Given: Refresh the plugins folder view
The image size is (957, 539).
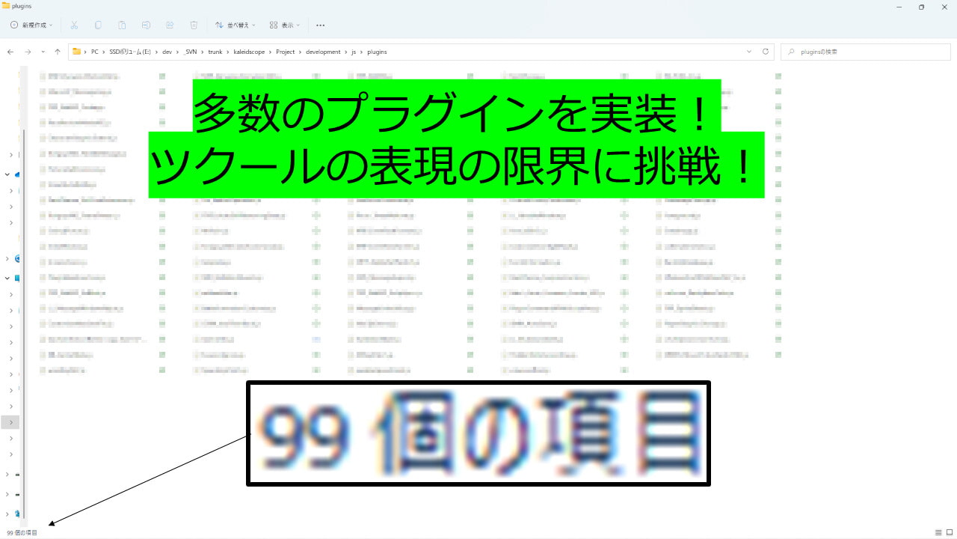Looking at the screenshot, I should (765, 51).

________________

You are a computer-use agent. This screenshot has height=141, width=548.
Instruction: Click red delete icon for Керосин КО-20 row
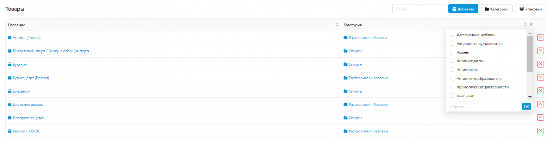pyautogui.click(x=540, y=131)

________________

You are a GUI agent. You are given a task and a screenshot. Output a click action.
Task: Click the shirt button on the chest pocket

________________

## What to do:
Look for the word "agent" in the data, then return every line that contains it.

## Expected output:
You are a computer-use agent. This screenshot has height=141, width=548.
You are a GUI agent. You are given a task and a screenshot. Output a click action.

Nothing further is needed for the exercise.